Ice Cream French Toast Delight (Print Version)

Rich custardy slices with melted ice cream and caramelized edges, perfect for brunch or treats.

# What You'll Need:

→ Bread

01 - 8 slices thick-cut bread (brioche or challah), slightly stale

→ Custard

02 - 2 cups premium ice cream (vanilla or preferred flavor), melted
03 - 2 large eggs
04 - 1/4 teaspoon ground cinnamon (optional)
05 - 1 teaspoon pure vanilla extract (optional)
06 - Pinch of salt

→ For Cooking

07 - 2 tablespoons unsalted butter

→ To Serve (optional)

08 - Maple syrup
09 - Fresh berries
10 - Powdered sugar

# How to Make It:

01 - In a large mixing bowl, whisk together melted ice cream, eggs, cinnamon, vanilla extract, and salt until smooth and homogeneous.
02 - Preheat a large nonstick skillet or griddle over medium heat and melt 1 tablespoon butter.
03 - Dip each slice of bread into the custard, soaking for 10 to 15 seconds per side, then let excess drip off.
04 - Place soaked bread onto the skillet and cook for 2 to 3 minutes per side until golden brown and caramelized.
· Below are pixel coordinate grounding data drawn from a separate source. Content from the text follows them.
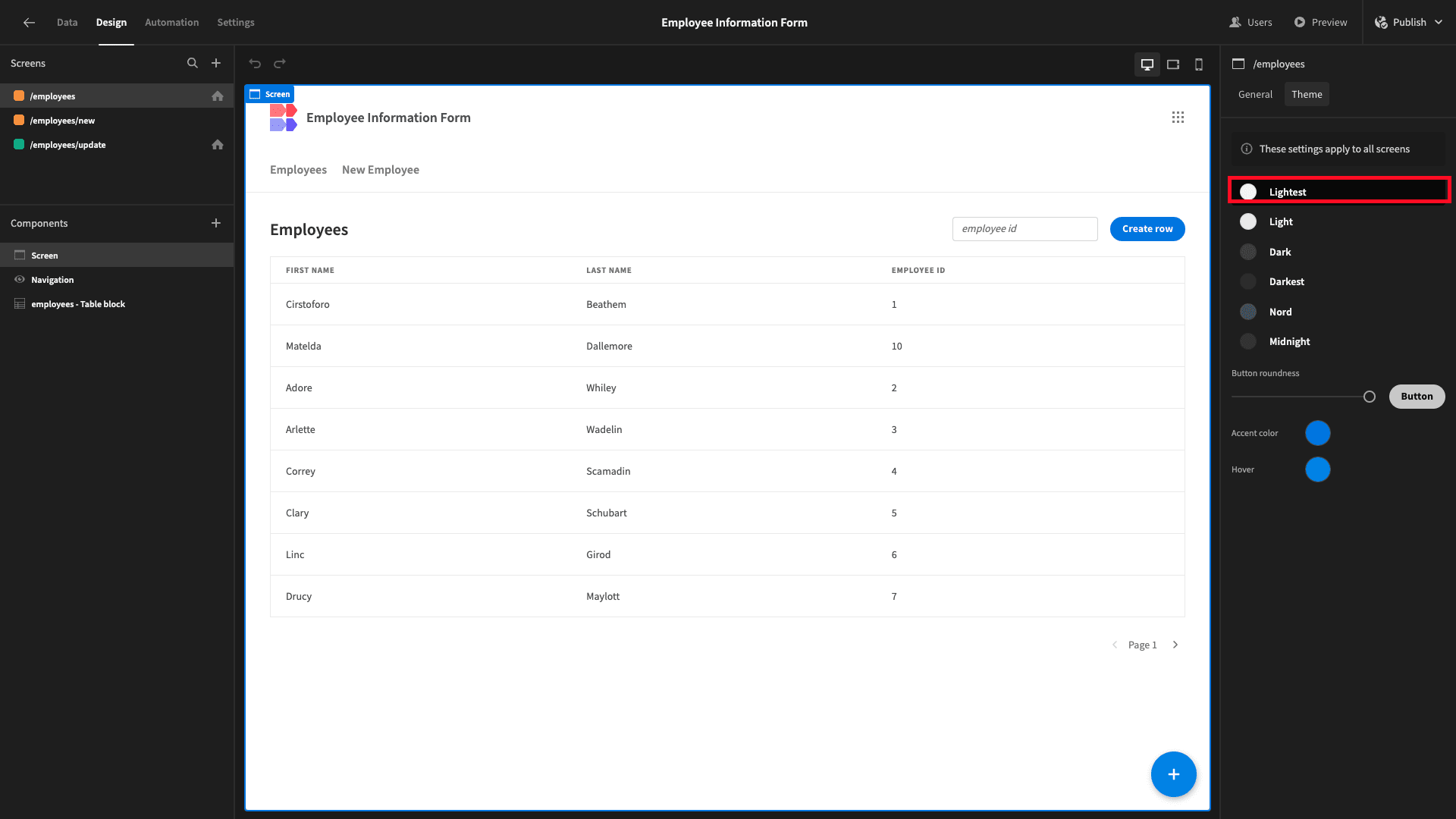Toggle visibility eye icon for Navigation
The image size is (1456, 819).
[20, 280]

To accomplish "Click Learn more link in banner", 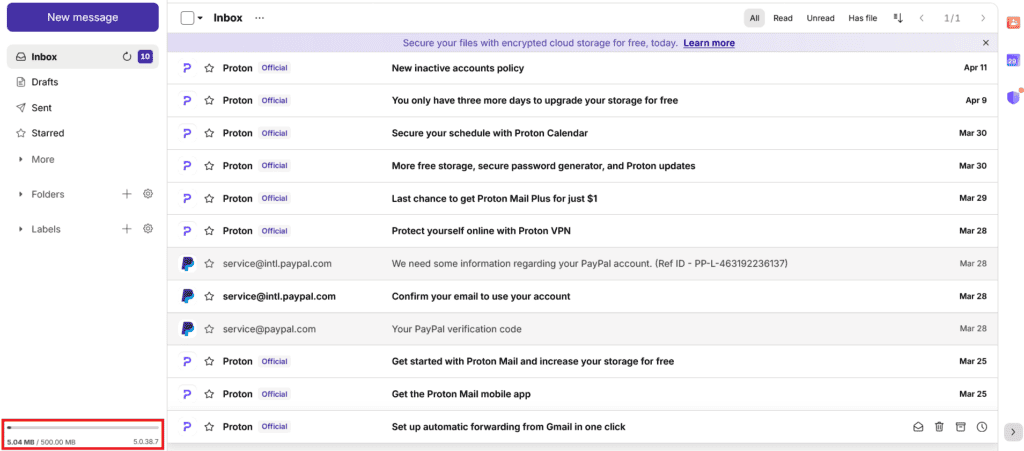I will click(x=709, y=43).
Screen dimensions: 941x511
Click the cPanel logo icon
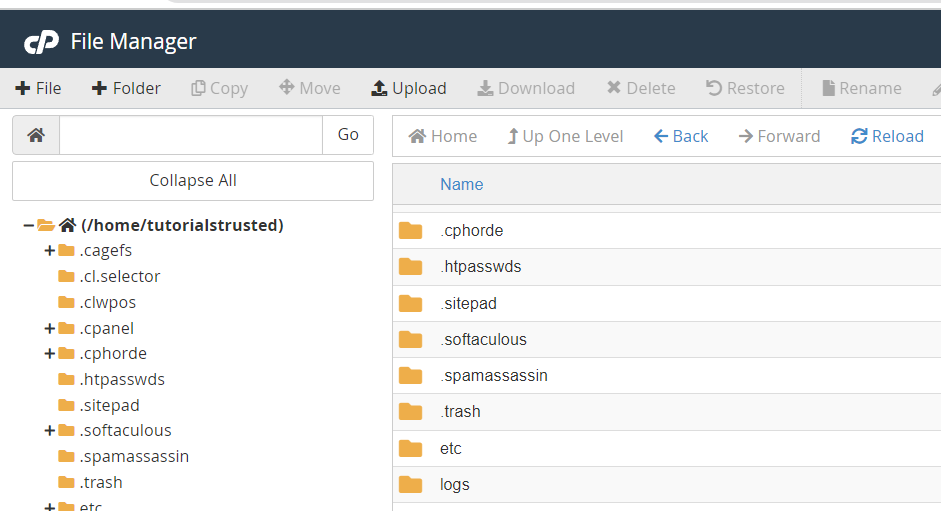[41, 42]
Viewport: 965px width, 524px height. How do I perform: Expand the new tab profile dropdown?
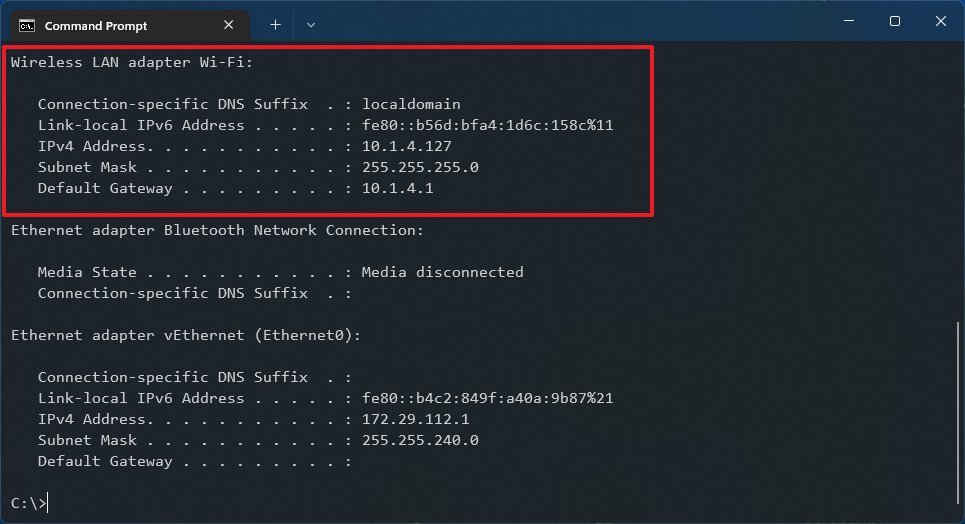(310, 23)
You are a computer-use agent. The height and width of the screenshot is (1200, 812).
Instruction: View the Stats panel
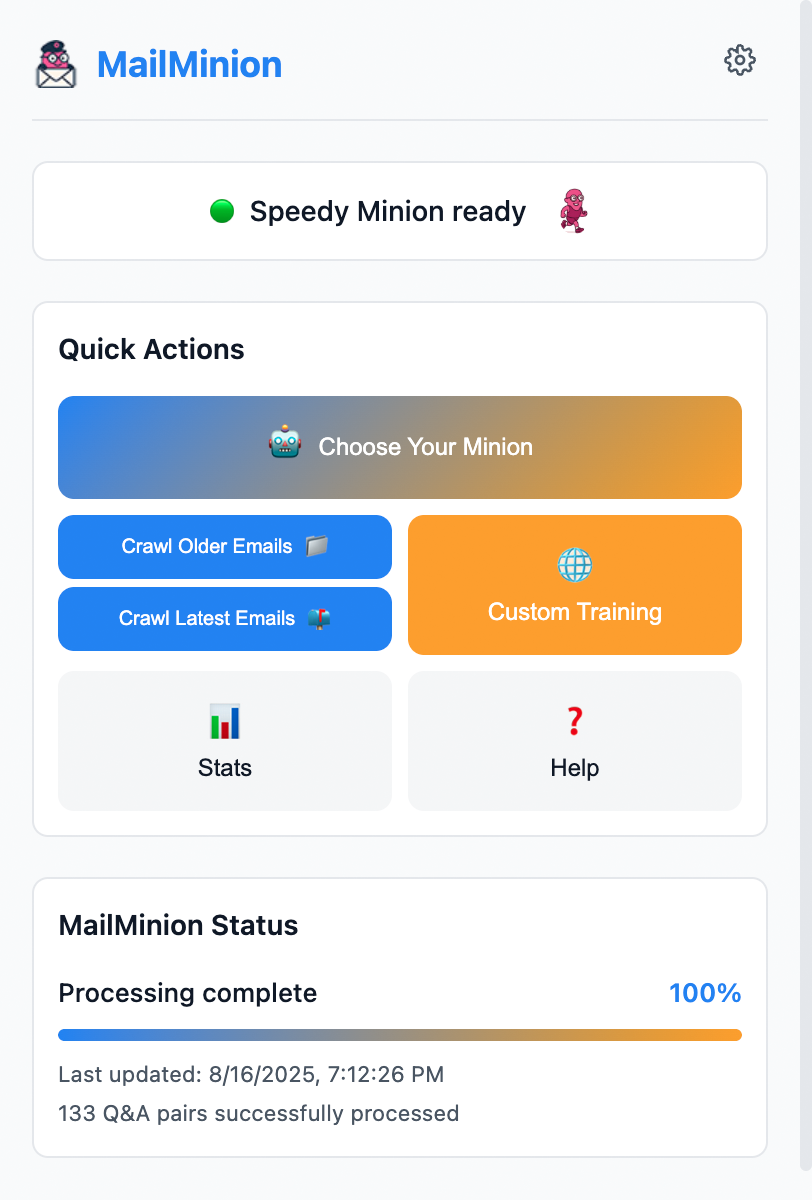224,741
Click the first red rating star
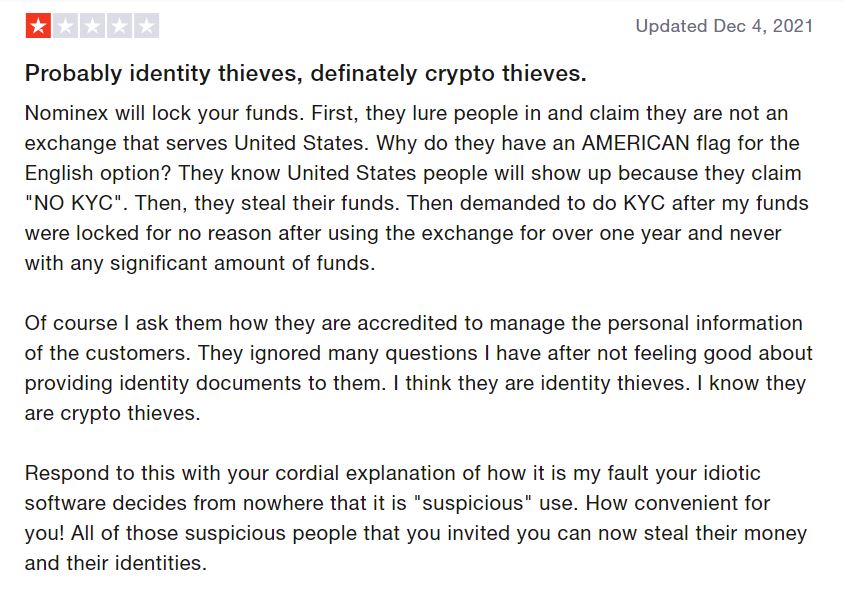 click(x=38, y=26)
Add additional butter as needed for remaining batches.
05 - Transfer cooked slices onto a wire rack or serving plate and repeat with remaining bread.
06 - Serve warm, topped with optional maple syrup, fresh berries, and lightly dusted powdered sugar.

# Additional Tips::

01 -
  • The melted ice cream does all the heavy lifting, making custard that's richer than eggs alone could ever be.
  • It's ready in under 30 minutes, so you can make something restaurant-worthy on a lazy Sunday morning.
  • Even if you've made regular French toast a hundred times, this version feels like you're cooking something totally new.
02 -
  • Stale or lightly toasted bread is non-negotiable; fresh bread absorbs too much custard and becomes soggy no matter how careful you are.
  • Don't skip the medium heat setting—high heat will burn the outside before the inside cooks through, and low heat won't give you those caramelized edges.
  • Melt your ice cream ahead of time so it's cool enough to whisk with raw eggs but still pourable when you're ready to dip.
03 -
  • Melt your ice cream the night before so it's completely liquid and ready to go; this also gives you time to adjust consistency if it's too thick.
  • If your bread is perfectly fresh, lightly toast it first or leave it uncovered for a few hours to dry it out slightly.
  • Cook in batches rather than crowding the skillet; each slice needs room and direct contact with the hot butter to caramelize properly.